* [Data provided]
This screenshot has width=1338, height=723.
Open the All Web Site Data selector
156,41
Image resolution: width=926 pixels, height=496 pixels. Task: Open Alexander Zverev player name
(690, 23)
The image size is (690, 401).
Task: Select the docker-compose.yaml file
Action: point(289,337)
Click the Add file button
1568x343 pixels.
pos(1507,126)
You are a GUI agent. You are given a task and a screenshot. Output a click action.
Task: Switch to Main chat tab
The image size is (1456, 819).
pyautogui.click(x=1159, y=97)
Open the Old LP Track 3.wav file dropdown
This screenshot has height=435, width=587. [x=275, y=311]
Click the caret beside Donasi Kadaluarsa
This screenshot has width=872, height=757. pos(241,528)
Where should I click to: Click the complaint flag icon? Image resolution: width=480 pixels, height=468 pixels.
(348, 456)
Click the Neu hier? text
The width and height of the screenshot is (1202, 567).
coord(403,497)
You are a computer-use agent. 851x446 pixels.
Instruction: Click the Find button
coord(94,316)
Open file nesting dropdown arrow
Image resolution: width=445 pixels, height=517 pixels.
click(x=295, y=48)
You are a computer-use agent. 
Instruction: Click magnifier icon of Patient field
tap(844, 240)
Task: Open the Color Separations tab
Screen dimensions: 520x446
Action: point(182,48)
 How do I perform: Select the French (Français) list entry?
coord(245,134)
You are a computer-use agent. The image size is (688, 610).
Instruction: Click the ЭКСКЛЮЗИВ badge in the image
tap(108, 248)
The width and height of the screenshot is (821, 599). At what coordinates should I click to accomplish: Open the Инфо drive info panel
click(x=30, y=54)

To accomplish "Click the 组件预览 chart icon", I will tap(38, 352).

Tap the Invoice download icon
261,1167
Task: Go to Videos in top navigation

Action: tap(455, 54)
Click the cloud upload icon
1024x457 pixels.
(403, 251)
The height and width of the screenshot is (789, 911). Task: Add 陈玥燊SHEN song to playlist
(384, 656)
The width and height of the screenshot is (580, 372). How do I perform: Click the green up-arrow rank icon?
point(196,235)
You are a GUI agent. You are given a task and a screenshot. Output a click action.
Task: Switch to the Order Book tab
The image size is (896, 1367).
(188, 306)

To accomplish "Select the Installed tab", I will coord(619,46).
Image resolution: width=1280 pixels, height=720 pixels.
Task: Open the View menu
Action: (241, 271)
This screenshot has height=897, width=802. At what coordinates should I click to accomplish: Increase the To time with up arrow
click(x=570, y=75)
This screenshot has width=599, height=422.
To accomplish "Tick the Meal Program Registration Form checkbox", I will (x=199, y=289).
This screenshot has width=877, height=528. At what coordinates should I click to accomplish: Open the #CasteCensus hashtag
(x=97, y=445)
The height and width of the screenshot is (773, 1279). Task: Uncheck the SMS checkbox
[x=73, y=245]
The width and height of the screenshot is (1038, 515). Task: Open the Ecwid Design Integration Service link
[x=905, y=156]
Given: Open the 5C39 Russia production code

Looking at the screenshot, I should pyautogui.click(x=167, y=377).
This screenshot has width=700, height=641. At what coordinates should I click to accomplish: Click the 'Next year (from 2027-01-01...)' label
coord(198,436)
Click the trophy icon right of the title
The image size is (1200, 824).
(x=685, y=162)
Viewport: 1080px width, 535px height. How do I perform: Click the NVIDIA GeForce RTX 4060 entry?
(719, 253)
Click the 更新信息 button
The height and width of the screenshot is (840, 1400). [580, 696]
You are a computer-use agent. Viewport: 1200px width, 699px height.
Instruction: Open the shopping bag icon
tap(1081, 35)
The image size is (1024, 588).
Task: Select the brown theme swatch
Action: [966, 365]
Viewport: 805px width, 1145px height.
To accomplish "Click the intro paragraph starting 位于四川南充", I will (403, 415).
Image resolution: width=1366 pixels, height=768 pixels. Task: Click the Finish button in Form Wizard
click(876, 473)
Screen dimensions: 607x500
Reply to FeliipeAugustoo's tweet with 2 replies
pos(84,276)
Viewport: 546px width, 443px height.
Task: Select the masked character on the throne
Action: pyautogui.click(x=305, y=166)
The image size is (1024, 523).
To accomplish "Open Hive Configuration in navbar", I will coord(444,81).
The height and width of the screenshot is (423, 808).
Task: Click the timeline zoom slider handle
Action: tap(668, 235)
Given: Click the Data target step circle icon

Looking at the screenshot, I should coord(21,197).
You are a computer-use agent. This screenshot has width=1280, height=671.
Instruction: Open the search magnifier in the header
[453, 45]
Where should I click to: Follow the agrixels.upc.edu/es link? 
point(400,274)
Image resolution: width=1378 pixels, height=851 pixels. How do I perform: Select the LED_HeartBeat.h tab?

* [Action item]
Gather all lines with the string "computer" from the data.

* [Response]
You are a computer-use agent. 851x446 pixels.
You are a computer-use agent. 
You are a computer-use agent. The image size is (688, 610).
You are a computer-use agent. Viewport: 1200px width, 699px height.
You are a computer-use agent. This screenshot has width=1280, height=671.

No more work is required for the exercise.